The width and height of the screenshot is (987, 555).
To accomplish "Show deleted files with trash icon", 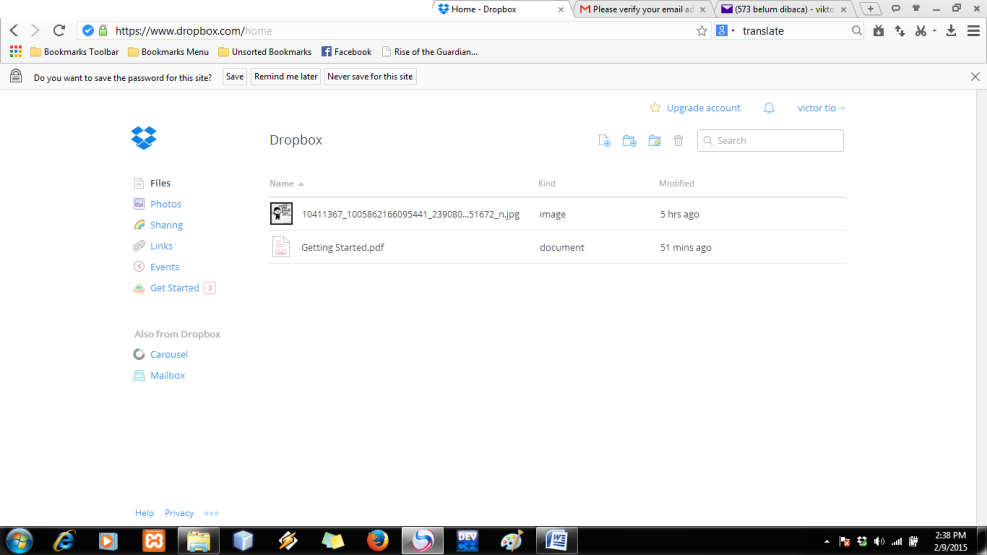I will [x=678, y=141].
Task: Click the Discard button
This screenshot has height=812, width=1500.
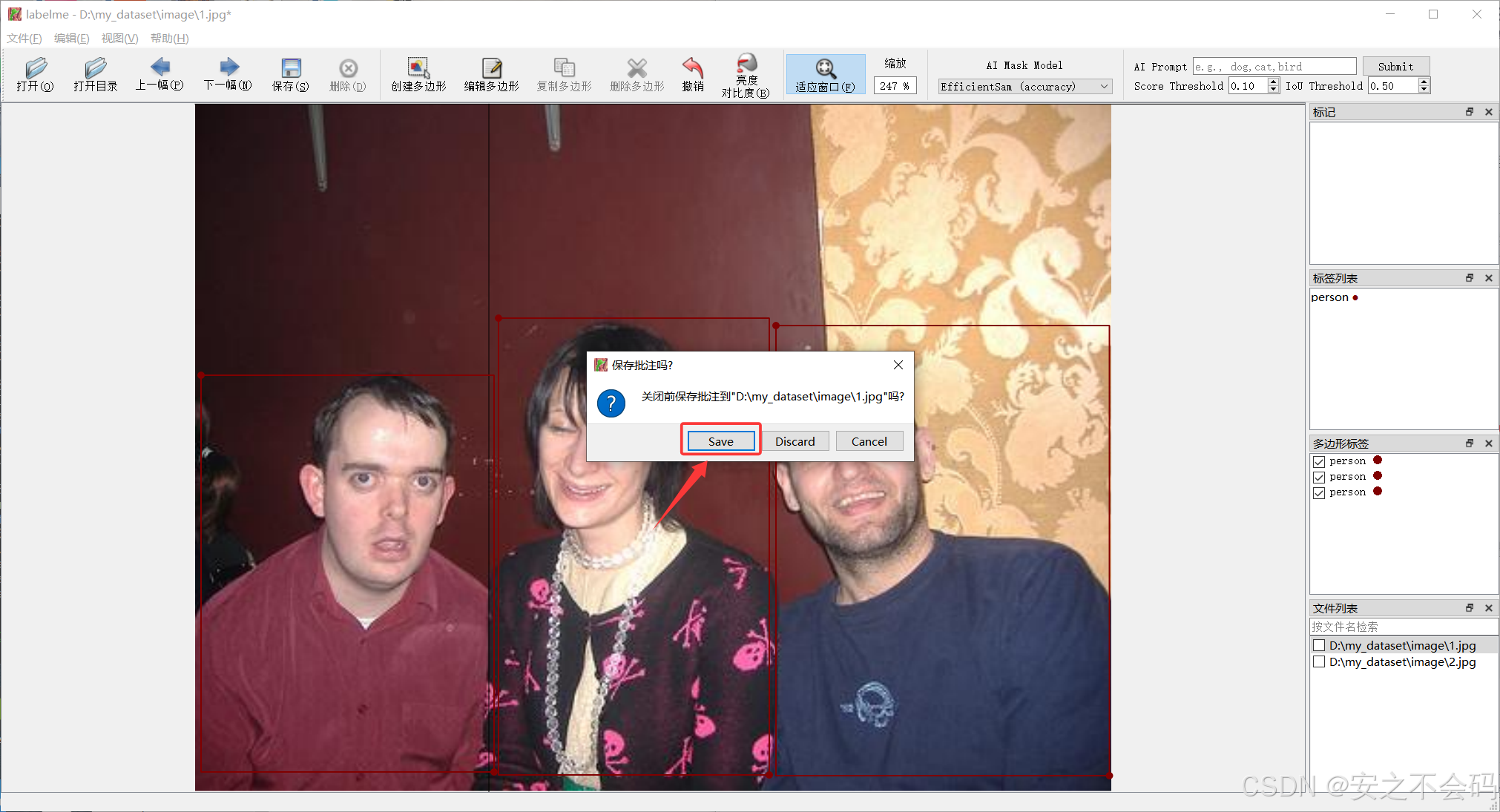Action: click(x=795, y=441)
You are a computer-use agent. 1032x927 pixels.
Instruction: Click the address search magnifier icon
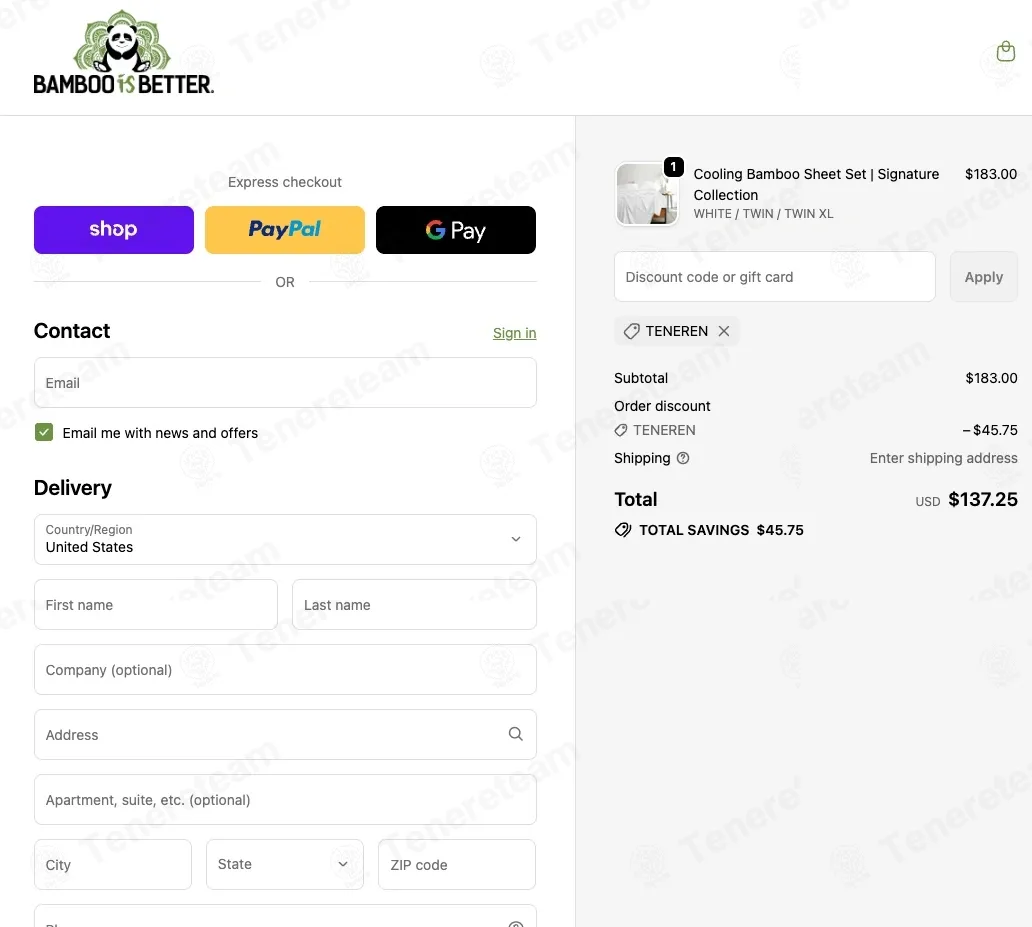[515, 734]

= = = =

**SHORT EXERCISE**
Copy every line of the listing that contains the string "height", matching case exactly.

**THE ANSWER**
The width and height of the screenshot is (987, 555).
This screenshot has height=812, width=1500.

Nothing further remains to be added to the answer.